What you are asked to do — Transcribe the records below. Leave every line exactly as written.

Supplied material —
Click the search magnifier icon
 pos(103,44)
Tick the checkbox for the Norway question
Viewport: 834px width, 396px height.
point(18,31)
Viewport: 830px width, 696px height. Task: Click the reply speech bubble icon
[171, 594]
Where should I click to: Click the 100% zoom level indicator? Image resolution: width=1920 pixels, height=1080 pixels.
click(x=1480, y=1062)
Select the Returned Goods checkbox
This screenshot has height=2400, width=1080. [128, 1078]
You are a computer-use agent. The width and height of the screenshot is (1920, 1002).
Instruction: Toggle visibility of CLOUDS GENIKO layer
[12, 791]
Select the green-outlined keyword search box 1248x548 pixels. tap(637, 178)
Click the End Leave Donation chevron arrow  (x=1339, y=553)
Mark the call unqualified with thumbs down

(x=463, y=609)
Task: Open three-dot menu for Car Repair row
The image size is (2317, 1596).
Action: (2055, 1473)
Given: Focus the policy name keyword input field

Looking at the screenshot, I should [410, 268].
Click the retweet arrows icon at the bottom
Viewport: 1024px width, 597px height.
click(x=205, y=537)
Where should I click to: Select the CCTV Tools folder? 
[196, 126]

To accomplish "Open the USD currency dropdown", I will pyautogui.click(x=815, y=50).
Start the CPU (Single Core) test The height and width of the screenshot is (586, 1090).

Answer section —
Click the search magnifier icon
 pos(103,44)
Tick the checkbox for the Norway question
Viewport: 834px width, 396px height.
point(18,31)
Viewport: 830px width, 696px height. Task: Click the reply speech bubble icon
[171, 594]
Where should I click to: Click the 100% zoom level indicator? Image resolution: width=1920 pixels, height=1080 pixels.
click(x=1480, y=1062)
Select the Returned Goods checkbox
This screenshot has height=2400, width=1080. [128, 1078]
You are a computer-use agent. The width and height of the screenshot is (1920, 1002).
Instruction: Toggle visibility of CLOUDS GENIKO layer
[12, 791]
Select the green-outlined keyword search box 1248x548 pixels. tap(637, 178)
Click the End Leave Donation chevron arrow  (x=1339, y=553)
Mark the call unqualified with thumbs down

(x=463, y=609)
Task: Open three-dot menu for Car Repair row
The image size is (2317, 1596).
Action: (2055, 1473)
Given: Focus the policy name keyword input field

Looking at the screenshot, I should [410, 268].
Click the retweet arrows icon at the bottom
Viewport: 1024px width, 597px height.
click(x=205, y=537)
Where should I click to: Select the CCTV Tools folder? 
[196, 126]

To accomplish "Open the USD currency dropdown", I will pyautogui.click(x=815, y=50).
Start the CPU (Single Core) test The height and width of the screenshot is (586, 1090).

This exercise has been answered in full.